DIRECTIONS FOR THIS TASK>
Every record must reappear in the answer exactly as given.

DATA UNDER STUDY>
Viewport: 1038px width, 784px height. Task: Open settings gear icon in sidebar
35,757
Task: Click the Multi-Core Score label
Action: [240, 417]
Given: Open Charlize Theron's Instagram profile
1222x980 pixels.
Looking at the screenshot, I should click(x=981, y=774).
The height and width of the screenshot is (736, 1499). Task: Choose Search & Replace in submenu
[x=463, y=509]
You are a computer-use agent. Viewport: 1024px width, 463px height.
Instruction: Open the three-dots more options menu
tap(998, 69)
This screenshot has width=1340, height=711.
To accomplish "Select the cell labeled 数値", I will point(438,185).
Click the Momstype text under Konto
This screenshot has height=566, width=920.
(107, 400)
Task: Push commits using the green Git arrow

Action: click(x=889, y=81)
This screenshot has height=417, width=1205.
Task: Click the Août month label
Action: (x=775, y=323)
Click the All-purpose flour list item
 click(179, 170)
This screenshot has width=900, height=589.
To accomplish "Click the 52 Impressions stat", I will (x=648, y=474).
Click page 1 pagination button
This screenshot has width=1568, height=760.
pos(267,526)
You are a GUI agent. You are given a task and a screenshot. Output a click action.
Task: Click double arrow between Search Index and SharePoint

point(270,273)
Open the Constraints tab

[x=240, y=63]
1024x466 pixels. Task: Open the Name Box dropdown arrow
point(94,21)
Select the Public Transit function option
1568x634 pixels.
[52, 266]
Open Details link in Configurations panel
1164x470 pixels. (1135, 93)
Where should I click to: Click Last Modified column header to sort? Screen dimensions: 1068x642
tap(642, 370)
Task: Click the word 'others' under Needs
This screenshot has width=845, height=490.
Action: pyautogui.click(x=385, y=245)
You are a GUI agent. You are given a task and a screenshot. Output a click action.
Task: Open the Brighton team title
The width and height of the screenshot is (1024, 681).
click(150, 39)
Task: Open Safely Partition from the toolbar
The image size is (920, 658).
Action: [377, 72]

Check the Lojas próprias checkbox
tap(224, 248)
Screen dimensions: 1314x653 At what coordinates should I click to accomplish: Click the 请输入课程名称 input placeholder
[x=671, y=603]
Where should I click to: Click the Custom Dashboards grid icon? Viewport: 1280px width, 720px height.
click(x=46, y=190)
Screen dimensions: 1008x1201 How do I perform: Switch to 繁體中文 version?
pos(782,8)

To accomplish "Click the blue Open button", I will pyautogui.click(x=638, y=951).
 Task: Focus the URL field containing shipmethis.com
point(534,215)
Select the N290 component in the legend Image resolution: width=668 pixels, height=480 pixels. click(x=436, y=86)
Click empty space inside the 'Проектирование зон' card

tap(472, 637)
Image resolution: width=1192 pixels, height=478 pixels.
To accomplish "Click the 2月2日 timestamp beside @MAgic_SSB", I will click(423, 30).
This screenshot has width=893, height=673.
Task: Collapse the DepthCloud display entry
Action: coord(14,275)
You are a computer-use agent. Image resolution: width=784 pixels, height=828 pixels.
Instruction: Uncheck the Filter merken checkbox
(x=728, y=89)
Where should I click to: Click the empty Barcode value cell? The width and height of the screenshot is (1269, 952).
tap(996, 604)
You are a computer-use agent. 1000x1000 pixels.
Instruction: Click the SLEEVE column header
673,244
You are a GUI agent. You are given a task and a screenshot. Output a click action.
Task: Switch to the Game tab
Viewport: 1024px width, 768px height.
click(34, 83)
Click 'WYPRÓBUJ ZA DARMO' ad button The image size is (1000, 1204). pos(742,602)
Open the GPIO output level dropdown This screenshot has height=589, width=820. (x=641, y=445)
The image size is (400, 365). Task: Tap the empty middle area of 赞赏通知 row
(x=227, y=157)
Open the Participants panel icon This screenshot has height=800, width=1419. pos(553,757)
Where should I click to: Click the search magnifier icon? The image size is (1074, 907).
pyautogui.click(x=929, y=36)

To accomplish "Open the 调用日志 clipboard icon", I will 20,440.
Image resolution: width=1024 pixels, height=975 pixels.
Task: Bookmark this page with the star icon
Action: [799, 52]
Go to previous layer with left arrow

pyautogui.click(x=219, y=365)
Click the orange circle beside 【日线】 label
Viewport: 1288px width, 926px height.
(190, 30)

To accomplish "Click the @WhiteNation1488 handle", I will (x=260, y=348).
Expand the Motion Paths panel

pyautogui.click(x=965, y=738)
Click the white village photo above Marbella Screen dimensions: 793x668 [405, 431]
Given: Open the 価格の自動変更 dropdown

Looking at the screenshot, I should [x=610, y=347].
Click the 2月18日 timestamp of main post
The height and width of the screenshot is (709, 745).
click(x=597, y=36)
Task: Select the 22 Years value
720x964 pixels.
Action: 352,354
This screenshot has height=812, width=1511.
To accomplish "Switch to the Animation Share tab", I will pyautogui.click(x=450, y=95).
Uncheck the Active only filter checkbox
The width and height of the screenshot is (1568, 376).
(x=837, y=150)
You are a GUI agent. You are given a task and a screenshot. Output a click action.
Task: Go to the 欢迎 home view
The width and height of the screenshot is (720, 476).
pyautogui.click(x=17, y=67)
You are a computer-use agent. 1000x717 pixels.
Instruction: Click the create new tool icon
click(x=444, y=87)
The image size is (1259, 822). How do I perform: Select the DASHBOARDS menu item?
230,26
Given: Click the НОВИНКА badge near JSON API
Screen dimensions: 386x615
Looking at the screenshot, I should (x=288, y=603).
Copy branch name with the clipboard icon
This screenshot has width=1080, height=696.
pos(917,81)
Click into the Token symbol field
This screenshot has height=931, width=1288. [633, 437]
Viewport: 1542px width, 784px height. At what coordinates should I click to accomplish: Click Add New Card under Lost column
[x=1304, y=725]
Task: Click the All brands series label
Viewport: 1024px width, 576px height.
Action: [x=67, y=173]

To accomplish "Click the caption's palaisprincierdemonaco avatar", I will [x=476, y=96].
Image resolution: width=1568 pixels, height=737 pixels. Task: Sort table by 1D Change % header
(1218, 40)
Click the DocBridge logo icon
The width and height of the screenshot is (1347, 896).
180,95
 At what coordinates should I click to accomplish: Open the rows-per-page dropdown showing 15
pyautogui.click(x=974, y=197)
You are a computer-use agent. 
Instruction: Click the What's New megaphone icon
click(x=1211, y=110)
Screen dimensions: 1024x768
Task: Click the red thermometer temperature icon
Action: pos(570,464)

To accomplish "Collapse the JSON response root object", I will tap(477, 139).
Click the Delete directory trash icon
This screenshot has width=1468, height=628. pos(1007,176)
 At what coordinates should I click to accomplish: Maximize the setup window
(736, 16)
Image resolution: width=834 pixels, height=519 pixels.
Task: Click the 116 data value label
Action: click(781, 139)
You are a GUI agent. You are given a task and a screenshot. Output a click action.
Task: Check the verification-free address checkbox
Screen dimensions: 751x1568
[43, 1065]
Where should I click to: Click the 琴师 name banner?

RESPONSE TO THIS TASK>
Viewport: 1038px width, 784px height. Task: Open settings gear icon in sidebar
35,757
Task: Click the Multi-Core Score label
Action: [240, 417]
Given: Open Charlize Theron's Instagram profile
1222x980 pixels.
Looking at the screenshot, I should click(x=981, y=774).
The height and width of the screenshot is (736, 1499). Task: Choose Search & Replace in submenu
[x=463, y=509]
You are a computer-use agent. Viewport: 1024px width, 463px height.
Instruction: Open the three-dots more options menu
tap(998, 69)
This screenshot has width=1340, height=711.
To accomplish "Select the cell labeled 数値", I will point(438,185).
Click the Momstype text under Konto
This screenshot has height=566, width=920.
(107, 400)
Task: Push commits using the green Git arrow

Action: click(x=889, y=81)
This screenshot has height=417, width=1205.
Task: Click the Août month label
Action: (x=775, y=323)
Click the All-purpose flour list item
 click(179, 170)
This screenshot has width=900, height=589.
To accomplish "Click the 52 Impressions stat", I will (x=648, y=474).
Click page 1 pagination button
This screenshot has width=1568, height=760.
pos(267,526)
You are a GUI agent. You are given a task and a screenshot. Output a click action.
Task: Click double arrow between Search Index and SharePoint

point(270,273)
Open the Constraints tab

[x=240, y=63]
1024x466 pixels. Task: Open the Name Box dropdown arrow
point(94,21)
Select the Public Transit function option
1568x634 pixels.
[52, 266]
Open Details link in Configurations panel
1164x470 pixels. (1135, 93)
Where should I click to: Click Last Modified column header to sort? Screen dimensions: 1068x642
tap(642, 370)
Task: Click the word 'others' under Needs
This screenshot has width=845, height=490.
Action: pyautogui.click(x=385, y=245)
You are a GUI agent. You are given a task and a screenshot. Output a click action.
Task: Open the Brighton team title
The width and height of the screenshot is (1024, 681).
click(150, 39)
Task: Open Safely Partition from the toolbar
The image size is (920, 658).
Action: [377, 72]

Check the Lojas próprias checkbox
tap(224, 248)
Screen dimensions: 1314x653 At what coordinates should I click to accomplish: Click the 请输入课程名称 input placeholder
[x=671, y=603]
Where should I click to: Click the Custom Dashboards grid icon? Viewport: 1280px width, 720px height.
click(x=46, y=190)
Screen dimensions: 1008x1201 How do I perform: Switch to 繁體中文 version?
pos(782,8)

To accomplish "Click the blue Open button", I will pyautogui.click(x=638, y=951).
 Task: Focus the URL field containing shipmethis.com
point(534,215)
Select the N290 component in the legend Image resolution: width=668 pixels, height=480 pixels. click(x=436, y=86)
Click empty space inside the 'Проектирование зон' card

tap(472, 637)
Image resolution: width=1192 pixels, height=478 pixels.
To accomplish "Click the 2月2日 timestamp beside @MAgic_SSB", I will click(423, 30).
This screenshot has width=893, height=673.
Task: Collapse the DepthCloud display entry
Action: coord(14,275)
You are a computer-use agent. Image resolution: width=784 pixels, height=828 pixels.
Instruction: Uncheck the Filter merken checkbox
(x=728, y=89)
Where should I click to: Click the empty Barcode value cell? The width and height of the screenshot is (1269, 952).
tap(996, 604)
You are a computer-use agent. 1000x1000 pixels.
Instruction: Click the SLEEVE column header
673,244
You are a GUI agent. You are given a task and a screenshot. Output a click action.
Task: Switch to the Game tab
Viewport: 1024px width, 768px height.
click(34, 83)
Click 'WYPRÓBUJ ZA DARMO' ad button The image size is (1000, 1204). pos(742,602)
Open the GPIO output level dropdown This screenshot has height=589, width=820. (x=641, y=445)
The image size is (400, 365). Task: Tap the empty middle area of 赞赏通知 row
(x=227, y=157)
Open the Participants panel icon This screenshot has height=800, width=1419. pos(553,757)
Where should I click to: Click the search magnifier icon? The image size is (1074, 907).
pyautogui.click(x=929, y=36)

To accomplish "Open the 调用日志 clipboard icon", I will 20,440.
Image resolution: width=1024 pixels, height=975 pixels.
Task: Bookmark this page with the star icon
Action: [799, 52]
Go to previous layer with left arrow

pyautogui.click(x=219, y=365)
Click the orange circle beside 【日线】 label
Viewport: 1288px width, 926px height.
(190, 30)

To accomplish "Click the @WhiteNation1488 handle", I will (x=260, y=348).
Expand the Motion Paths panel

pyautogui.click(x=965, y=738)
Click the white village photo above Marbella Screen dimensions: 793x668 [405, 431]
Given: Open the 価格の自動変更 dropdown

Looking at the screenshot, I should [x=610, y=347].
Click the 2月18日 timestamp of main post
The height and width of the screenshot is (709, 745).
click(x=597, y=36)
Task: Select the 22 Years value
720x964 pixels.
Action: 352,354
This screenshot has height=812, width=1511.
To accomplish "Switch to the Animation Share tab", I will pyautogui.click(x=450, y=95).
Uncheck the Active only filter checkbox
The width and height of the screenshot is (1568, 376).
(x=837, y=150)
You are a GUI agent. You are given a task and a screenshot. Output a click action.
Task: Go to the 欢迎 home view
The width and height of the screenshot is (720, 476).
pyautogui.click(x=17, y=67)
You are a computer-use agent. 1000x717 pixels.
Instruction: Click the create new tool icon
click(x=444, y=87)
The image size is (1259, 822). How do I perform: Select the DASHBOARDS menu item?
230,26
Given: Click the НОВИНКА badge near JSON API
Screen dimensions: 386x615
Looking at the screenshot, I should (x=288, y=603).
Copy branch name with the clipboard icon
This screenshot has width=1080, height=696.
pos(917,81)
Click into the Token symbol field
This screenshot has height=931, width=1288. [633, 437]
Viewport: 1542px width, 784px height. At what coordinates should I click to accomplish: Click Add New Card under Lost column
[x=1304, y=725]
Task: Click the All brands series label
Viewport: 1024px width, 576px height.
Action: [x=67, y=173]

To accomplish "Click the caption's palaisprincierdemonaco avatar", I will [x=476, y=96].
Image resolution: width=1568 pixels, height=737 pixels. Task: Sort table by 1D Change % header
(1218, 40)
Click the DocBridge logo icon
The width and height of the screenshot is (1347, 896).
180,95
 At what coordinates should I click to accomplish: Open the rows-per-page dropdown showing 15
pyautogui.click(x=974, y=197)
You are a computer-use agent. 
Instruction: Click the What's New megaphone icon
click(x=1211, y=110)
Screen dimensions: 1024x768
Task: Click the red thermometer temperature icon
Action: pos(570,464)

To accomplish "Collapse the JSON response root object", I will tap(477, 139).
Click the Delete directory trash icon
This screenshot has width=1468, height=628. pos(1007,176)
 At what coordinates should I click to accomplish: Maximize the setup window
(736, 16)
Image resolution: width=834 pixels, height=519 pixels.
Task: Click the 116 data value label
Action: click(781, 139)
You are a GUI agent. You are given a task and a screenshot. Output a click action.
Task: Check the verification-free address checkbox
Screen dimensions: 751x1568
[43, 1065]
Where should I click to: Click the 琴师 name banner?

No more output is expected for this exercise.